Another handknitted-with-gold-eyelash-yarn garland. This tree contains some of my favorite ornaments from the largest tree I used to put up.  From the oldest ornaments to three generations of handmade ornaments to the newest-- a Harrods delivery van that came home with me after our September trip to the UK. I've always found ornaments to be one of the best sources of memories.


  

No longer the rest of my Christmas Forest, but another comfy place to sit, read, drink tea, eat cookies, and enjoy the holiday atmosphere.


  

Yes, I've been sitting here to read and  to soak up the ambiance. I have a tray for my snowman teapot and a place to put my tea and cookies... and a book of course. If you're wondering what the book is, it's Hercule Poirot's Christmas! As for the bench-- who says you have to use tree skirts underneath trees? (Yes, that's a big cactus outside the window....




I cannot tell a lie: I love Christmas pillows! The deep red afghan you see hanging over the side of the daybed is one that my mother made me many years ago. Mom excelled in Irish knit patterns with all those lovely, complicated cables.


  



The dining room, in its pared-down style.




The dining room as seen from my craft room.




Looking back at the to-be-read shelves. Another needlepoint tray insert, and two quilted pieces made for me by a dear friend in Canada. Several friends have made me decorations over the years. It's impossible not to think of them all each time I walk through the house.


  

Looking into the kitchen and family room.

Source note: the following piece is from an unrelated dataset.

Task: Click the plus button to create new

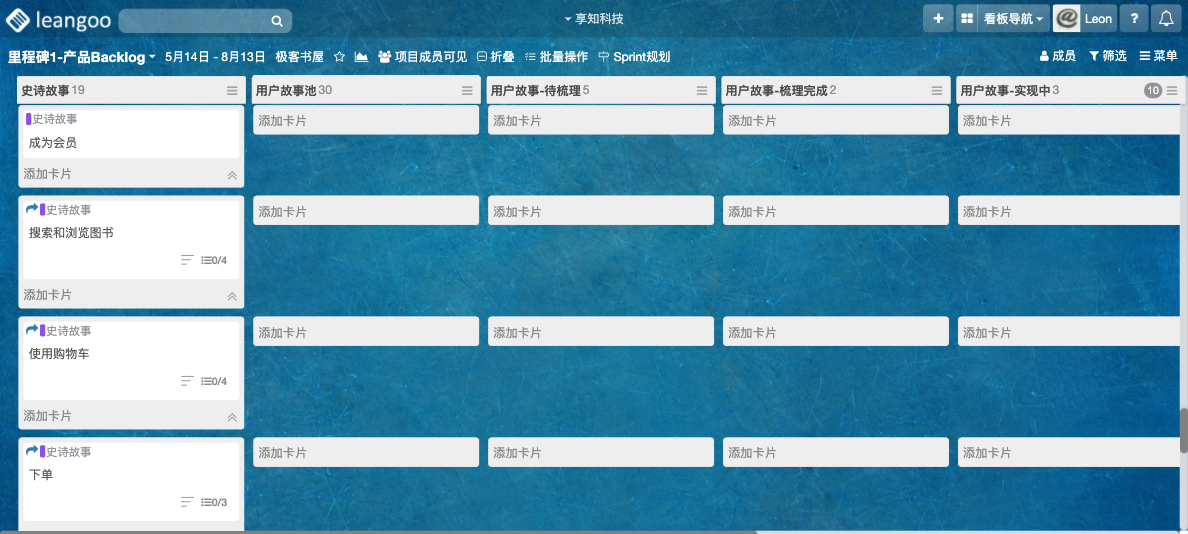Action: (937, 19)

Our tea-making station. The electric kettle is on the other side of the stove. In  case you're wondering, all the tea you see is ENGLISH tea. American tea is too wimpy for Denis, and I fell in love with Twinings' flavors of green tea when we were in the UK. 


 
  
Denis makes coffee to take to work, and my snowman here hides a citrus and clove soy candle inside.




There are two more afghans my mother knitted on the couch. The red and white one was the first one she ever made. It was done in pieces and the pieces sewn together. As soon as one of the blocks was long enough, my puppy would jump in Mom's lap to lay on it and sleep as she knitted.

The white afghan is an absolutely gorgeous Irish knit pattern that my mother made for my grandmother. My grandmother carefully wrapped it up and tucked it away in a closet "for best." Best never came. When I went back to get my grandparents' house ready for sale, I found it in the closet. It had never been used. Needless to say, it came home with me!




The view from my chair where I sit, knit, and watch television in the evenings. That big white "trash bag" on the other side of the end table is holding the bed coverlet that I'm knitting. The black blob on top is a scarf I'm knitting for a friend.




 

I hope you enjoyed my Christmas Lite Tour. Happy Holidays!


 
  

  

10 comments:

  1. Oh, it all looks so festive, Cathy! I think your knitting tree is very creative! And you do have a terrific view as you sit and relax in the evenings. It is an interesting thing about cards, isn't it? People don't send physical ones as they once did...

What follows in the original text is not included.